You can use an access control pragma to protect a file's content. You must call the access control pragma before calling external functions. Also, having more than one access control pragma in a file will generate a compiler error.
Every time an external function is invoked, the compiler performs an access control check to determine if the destination file allows access from the caller. The access control pragma specifies domain and path attributes against which the access control checks are performed. If a file has a domain or path attribute, the referring file's URL must match the values of the attributes. Matching is done as follows:
The access domain is suffix-matched against the domain-name portion of the referring URL.

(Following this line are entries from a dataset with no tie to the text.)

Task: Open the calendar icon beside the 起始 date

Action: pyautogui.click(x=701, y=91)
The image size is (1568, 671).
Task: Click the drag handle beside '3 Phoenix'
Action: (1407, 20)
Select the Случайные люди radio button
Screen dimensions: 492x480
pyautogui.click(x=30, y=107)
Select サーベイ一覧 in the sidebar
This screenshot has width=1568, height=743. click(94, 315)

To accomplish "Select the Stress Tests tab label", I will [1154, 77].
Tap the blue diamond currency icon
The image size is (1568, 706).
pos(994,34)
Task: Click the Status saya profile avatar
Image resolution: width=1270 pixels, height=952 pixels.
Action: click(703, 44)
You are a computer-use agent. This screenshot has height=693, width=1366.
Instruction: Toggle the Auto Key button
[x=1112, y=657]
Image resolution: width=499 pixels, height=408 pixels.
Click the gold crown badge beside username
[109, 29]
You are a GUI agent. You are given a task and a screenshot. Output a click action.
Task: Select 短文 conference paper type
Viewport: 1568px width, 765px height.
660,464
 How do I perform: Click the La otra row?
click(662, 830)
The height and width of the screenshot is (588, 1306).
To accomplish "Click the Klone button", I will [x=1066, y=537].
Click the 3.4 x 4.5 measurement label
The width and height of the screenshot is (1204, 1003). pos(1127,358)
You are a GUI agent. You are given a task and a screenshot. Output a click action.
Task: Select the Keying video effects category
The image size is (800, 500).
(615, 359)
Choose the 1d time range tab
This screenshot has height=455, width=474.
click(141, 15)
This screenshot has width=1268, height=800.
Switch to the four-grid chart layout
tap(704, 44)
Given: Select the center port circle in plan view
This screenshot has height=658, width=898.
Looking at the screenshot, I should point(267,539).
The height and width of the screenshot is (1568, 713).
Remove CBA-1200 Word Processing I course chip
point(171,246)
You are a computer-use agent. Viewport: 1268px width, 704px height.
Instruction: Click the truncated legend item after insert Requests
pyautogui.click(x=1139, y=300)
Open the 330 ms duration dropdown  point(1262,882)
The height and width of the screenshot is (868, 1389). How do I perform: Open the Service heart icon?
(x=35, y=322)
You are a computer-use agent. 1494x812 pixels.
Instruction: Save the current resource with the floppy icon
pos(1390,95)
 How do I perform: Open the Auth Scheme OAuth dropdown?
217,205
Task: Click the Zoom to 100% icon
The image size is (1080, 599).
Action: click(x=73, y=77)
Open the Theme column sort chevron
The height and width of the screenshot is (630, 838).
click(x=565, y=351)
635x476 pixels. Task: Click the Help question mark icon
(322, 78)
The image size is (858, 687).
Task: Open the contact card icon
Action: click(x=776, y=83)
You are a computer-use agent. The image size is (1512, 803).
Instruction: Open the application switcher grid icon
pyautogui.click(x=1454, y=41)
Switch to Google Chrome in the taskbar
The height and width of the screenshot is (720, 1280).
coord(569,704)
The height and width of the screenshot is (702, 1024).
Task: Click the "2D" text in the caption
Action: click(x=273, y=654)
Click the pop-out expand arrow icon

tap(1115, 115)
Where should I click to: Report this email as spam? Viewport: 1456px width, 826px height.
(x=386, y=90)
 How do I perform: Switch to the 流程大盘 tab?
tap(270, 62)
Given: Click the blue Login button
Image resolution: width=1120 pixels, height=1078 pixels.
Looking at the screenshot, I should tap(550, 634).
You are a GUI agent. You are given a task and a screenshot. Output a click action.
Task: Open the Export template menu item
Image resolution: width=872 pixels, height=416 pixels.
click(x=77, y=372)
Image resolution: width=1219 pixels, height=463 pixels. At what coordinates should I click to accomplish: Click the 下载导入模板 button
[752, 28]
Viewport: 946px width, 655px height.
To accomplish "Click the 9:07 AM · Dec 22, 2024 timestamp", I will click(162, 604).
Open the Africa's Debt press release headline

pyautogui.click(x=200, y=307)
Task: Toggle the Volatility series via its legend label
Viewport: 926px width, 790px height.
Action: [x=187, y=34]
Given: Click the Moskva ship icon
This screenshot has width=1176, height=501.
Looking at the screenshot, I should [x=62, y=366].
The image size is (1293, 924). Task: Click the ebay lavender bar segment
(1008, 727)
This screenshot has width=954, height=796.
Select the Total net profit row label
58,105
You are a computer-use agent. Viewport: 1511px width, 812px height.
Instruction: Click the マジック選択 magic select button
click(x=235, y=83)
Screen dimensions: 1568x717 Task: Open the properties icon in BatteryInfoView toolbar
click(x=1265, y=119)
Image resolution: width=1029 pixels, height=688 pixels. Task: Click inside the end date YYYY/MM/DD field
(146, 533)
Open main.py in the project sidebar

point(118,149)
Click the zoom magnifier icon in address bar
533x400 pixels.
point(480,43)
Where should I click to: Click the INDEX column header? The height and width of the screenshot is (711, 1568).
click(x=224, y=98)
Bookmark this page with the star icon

The access path is prefix-matched against the path-name portion of the referring URL.
Domain and path attributes follow the URL capitalization rules.
Domain suffix matching is done using the entire element of each sub-domain, and must match each element exactly. For example, www.wapforum.org matches wapforum.org but not forum.org.
Path prefix matching is done using entire path elements and must match each element exactly. For example, /X/Y matches /X, but not /XZ.
The domain attribute defaults to the current file's domain. The path attribute defaults to the value " / ".
To simplify the development of applications that may not know the absolute path to the current file, the path attribute accepts relative URLs. The user agent converts the relative path to an absolute path and then performs prefix matching against the path attribute. For example, if the access-control attributes for a file are
use access domain "wapforum.org" path "/finance";
the following referring URLs would be allowed to call the external functions specified in this file.
http://wapforum.org/finance/money.cgi
https://www.wapforum.org/finance/markets.cgi
http://www.wapforum.org/finance/demos/packages.cgi?x+123&y+456
The following URLs would not be allowed to call the external function.
http://www.test.net/finance
http://www.wapforum.org/internal/foo.wml
By default, access control is disabled.
Meta-pragmas specify a file's property name and content; Meta-pragmas can also specify a file's scheme, which specify a form or structure that may be used to interpret the property value--the values vary depending on the type of meta-data. The attribute values are string literals.
Meta-pragmas do not define any properties, nor do they define how user agents must interpret meta-data. User agents are not required to act on the meta-data.
Meta-pragmas can have the following attributes:
Specifies meta-information used by the origin servers.
use meta name "Created" "18-June-1999";
The user agent should ignore any meta data named with this attribute. Network servers should not emit WMLScript 1.1 content containing name meta-pragmas.
Specifies meta-information that indicates that the property should be interpreted as an HTTP header.
use meta http equiv "Keywords" "Script, Language";
Meta-data named with this attribute should be converted to a wireless session protocol (WSP) or HTTP response header if the file is compiled before it arrives at the user agent.
Specifies meta-information intended to be used by the user agents.
use meta user agent "Type" "Test";
This meta-data must be delivered to the user agent and must not be removed by any network intermediary.